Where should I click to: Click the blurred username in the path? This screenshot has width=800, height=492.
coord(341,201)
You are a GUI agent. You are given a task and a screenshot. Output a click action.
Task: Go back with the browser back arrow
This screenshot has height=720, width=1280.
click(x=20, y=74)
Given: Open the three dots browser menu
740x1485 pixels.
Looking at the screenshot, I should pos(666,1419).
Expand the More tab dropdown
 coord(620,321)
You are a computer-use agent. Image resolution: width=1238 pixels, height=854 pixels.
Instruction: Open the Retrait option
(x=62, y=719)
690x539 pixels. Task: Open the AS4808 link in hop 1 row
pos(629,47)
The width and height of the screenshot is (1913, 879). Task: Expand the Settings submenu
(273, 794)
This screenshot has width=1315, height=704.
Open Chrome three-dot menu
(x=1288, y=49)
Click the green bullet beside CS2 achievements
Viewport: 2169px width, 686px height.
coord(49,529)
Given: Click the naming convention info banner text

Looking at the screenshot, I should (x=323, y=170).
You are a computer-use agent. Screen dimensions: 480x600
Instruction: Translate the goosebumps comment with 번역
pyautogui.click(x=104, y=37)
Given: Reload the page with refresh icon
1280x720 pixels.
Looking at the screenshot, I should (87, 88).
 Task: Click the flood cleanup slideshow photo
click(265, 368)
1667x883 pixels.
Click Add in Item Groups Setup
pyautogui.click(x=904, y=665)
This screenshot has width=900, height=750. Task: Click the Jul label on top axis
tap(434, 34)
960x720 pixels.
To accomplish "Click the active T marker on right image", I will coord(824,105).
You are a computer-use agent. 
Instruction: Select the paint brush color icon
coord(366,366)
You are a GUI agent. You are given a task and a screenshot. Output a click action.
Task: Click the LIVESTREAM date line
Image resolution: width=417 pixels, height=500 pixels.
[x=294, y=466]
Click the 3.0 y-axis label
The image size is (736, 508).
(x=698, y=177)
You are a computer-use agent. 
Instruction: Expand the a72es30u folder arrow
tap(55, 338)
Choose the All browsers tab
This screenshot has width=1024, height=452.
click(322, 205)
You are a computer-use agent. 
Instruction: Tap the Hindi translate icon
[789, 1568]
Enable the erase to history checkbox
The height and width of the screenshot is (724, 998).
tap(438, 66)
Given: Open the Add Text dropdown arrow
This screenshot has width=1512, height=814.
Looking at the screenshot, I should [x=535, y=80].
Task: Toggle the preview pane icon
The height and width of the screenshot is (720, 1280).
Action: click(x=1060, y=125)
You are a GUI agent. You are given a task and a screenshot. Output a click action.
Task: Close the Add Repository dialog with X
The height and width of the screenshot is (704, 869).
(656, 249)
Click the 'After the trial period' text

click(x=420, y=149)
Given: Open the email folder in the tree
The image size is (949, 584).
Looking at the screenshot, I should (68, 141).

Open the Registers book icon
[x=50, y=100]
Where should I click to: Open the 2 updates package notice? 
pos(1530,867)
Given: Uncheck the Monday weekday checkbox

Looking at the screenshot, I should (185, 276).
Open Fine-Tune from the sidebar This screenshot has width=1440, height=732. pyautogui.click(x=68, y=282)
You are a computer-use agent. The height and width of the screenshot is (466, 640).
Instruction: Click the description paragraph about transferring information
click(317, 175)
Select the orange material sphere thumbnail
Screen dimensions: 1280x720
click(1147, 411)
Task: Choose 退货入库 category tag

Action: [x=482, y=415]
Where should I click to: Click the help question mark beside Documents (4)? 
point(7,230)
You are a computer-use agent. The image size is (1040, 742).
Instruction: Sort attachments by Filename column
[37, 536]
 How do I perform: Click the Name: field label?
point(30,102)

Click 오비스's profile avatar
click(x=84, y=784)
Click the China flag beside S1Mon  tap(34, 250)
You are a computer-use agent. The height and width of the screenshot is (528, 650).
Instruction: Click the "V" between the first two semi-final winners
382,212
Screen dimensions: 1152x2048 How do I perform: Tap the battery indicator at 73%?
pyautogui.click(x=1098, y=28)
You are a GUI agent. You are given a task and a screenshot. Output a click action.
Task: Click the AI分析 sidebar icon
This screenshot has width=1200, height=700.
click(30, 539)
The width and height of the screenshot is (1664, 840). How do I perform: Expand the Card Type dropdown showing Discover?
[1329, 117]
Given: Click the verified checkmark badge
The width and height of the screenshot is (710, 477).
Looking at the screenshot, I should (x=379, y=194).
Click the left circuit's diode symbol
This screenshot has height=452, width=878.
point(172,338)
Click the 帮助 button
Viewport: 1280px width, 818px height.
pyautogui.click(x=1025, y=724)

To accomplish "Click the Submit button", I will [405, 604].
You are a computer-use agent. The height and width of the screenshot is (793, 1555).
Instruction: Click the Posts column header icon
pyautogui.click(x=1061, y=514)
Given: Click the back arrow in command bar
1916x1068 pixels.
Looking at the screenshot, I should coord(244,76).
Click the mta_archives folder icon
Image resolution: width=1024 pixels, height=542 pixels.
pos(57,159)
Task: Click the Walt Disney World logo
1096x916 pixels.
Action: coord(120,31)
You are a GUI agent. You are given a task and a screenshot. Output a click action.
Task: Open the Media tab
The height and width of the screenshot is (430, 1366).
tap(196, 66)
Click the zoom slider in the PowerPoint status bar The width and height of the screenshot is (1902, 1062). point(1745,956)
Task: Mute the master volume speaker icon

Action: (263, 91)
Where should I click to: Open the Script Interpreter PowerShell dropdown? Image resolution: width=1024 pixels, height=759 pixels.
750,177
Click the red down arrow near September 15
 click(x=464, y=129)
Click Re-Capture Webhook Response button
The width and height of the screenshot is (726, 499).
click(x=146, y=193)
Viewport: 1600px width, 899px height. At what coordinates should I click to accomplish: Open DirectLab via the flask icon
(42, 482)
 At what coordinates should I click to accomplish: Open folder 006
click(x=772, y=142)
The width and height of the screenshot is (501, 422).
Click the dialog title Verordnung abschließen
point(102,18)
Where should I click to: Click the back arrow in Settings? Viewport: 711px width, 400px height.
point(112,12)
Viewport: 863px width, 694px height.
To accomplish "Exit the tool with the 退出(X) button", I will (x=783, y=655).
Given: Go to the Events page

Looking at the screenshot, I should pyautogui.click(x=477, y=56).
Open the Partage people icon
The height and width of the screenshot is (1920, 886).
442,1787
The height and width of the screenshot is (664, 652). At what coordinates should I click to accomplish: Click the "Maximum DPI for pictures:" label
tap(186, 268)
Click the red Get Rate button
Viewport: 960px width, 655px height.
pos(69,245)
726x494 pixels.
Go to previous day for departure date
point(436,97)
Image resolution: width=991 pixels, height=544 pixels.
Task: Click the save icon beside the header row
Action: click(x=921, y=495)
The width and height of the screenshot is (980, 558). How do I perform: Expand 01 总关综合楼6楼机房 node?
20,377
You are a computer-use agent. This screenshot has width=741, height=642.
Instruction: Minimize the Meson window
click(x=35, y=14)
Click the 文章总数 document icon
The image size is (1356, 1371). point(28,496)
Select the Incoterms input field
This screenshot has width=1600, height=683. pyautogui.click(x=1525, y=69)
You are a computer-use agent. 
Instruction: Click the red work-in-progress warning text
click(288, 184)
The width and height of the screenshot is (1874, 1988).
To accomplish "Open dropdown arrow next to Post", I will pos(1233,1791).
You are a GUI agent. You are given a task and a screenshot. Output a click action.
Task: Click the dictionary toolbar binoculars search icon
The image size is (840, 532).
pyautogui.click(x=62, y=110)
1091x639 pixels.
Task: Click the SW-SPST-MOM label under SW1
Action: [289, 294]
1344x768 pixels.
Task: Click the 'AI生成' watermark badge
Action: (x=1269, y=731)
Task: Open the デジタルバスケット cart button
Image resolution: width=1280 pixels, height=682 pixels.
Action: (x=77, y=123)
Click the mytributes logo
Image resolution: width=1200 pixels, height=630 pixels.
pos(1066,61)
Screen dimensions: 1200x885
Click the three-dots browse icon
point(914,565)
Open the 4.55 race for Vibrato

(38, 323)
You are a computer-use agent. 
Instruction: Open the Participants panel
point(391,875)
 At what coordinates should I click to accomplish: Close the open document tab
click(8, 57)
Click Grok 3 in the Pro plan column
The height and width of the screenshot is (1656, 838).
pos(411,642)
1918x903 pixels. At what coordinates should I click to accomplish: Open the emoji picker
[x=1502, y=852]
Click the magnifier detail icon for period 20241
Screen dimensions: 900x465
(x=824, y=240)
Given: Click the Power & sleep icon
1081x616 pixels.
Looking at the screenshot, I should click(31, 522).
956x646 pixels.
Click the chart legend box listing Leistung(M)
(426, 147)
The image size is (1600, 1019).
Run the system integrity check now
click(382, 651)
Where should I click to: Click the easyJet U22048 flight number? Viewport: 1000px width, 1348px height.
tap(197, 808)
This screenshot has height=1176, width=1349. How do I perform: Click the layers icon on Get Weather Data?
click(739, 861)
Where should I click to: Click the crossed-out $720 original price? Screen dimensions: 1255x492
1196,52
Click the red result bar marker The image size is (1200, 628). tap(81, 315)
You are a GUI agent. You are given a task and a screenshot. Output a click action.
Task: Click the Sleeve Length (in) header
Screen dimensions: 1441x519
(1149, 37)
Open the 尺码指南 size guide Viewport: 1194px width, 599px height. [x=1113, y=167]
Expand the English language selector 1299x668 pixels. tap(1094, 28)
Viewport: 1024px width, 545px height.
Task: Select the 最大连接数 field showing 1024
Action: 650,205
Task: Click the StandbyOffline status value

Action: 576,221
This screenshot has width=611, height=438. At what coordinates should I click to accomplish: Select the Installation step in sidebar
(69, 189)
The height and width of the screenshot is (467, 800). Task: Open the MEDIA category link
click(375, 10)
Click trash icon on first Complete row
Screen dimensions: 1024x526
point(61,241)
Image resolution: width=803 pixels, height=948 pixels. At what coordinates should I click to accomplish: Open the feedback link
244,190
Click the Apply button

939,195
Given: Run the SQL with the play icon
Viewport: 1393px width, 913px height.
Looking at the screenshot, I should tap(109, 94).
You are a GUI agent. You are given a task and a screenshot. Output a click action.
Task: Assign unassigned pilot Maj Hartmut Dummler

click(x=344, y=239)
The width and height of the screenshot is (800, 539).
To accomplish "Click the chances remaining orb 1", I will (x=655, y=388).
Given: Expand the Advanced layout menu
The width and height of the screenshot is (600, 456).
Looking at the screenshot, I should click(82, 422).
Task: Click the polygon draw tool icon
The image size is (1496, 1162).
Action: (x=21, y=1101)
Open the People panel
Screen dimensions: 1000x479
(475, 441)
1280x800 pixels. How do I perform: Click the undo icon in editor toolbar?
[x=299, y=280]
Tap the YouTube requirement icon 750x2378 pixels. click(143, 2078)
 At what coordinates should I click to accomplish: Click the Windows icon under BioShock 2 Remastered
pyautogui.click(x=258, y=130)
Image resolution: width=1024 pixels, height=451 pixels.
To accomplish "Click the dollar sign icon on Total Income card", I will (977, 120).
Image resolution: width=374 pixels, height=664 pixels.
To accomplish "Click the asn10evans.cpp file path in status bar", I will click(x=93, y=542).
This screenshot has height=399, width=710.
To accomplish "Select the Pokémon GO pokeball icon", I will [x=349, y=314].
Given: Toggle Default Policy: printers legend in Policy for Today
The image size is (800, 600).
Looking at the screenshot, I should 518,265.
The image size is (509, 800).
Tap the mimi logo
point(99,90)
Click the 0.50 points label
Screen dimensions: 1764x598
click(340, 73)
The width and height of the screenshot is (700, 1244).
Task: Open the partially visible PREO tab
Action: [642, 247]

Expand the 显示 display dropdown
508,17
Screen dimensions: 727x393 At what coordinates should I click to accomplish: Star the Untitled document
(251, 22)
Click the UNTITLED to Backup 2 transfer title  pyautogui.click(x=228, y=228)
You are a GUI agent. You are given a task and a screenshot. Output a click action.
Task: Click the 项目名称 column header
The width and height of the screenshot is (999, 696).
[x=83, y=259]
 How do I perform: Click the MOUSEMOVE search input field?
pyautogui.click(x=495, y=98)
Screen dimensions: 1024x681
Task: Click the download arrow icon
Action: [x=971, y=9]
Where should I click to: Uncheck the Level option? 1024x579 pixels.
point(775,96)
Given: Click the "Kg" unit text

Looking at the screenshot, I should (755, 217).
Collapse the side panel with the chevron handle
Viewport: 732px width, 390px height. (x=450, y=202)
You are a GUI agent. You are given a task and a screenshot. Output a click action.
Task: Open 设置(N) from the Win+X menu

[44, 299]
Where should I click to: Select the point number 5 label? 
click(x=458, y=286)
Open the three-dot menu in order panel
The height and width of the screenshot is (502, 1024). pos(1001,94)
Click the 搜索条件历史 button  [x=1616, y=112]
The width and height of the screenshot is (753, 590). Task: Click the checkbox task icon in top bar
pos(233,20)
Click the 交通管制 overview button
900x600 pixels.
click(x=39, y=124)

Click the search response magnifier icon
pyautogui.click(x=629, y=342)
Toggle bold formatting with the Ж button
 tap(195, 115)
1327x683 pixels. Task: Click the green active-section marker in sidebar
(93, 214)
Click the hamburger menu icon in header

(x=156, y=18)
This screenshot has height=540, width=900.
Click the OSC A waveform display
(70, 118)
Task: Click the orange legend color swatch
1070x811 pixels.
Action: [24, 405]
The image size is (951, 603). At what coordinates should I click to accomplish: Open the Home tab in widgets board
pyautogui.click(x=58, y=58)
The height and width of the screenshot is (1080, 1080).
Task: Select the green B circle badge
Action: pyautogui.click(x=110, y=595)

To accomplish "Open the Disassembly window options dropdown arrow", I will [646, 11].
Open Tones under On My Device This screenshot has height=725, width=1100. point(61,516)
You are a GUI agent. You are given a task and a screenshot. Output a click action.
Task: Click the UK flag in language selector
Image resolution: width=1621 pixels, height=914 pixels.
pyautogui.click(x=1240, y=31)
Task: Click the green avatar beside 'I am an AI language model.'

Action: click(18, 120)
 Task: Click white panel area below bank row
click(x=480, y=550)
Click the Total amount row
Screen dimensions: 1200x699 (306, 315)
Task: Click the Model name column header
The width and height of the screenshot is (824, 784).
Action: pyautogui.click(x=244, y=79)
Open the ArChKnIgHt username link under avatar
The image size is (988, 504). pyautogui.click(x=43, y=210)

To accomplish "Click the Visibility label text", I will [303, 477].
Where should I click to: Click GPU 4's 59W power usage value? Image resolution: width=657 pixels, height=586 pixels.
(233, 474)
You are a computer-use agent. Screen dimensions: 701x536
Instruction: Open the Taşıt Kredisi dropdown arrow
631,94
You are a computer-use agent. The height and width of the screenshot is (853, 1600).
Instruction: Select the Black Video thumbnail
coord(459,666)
■ ■ ■ ■ ■ ■ ■
(WHAT YOU ARE ASKED TO DO) Go through the entries and copy each line holding the string "flag".

(OUTPUT FOR THIS TASK)
Click the China flag beside S1Mon  tap(34, 250)
Task: Click the UK flag in language selector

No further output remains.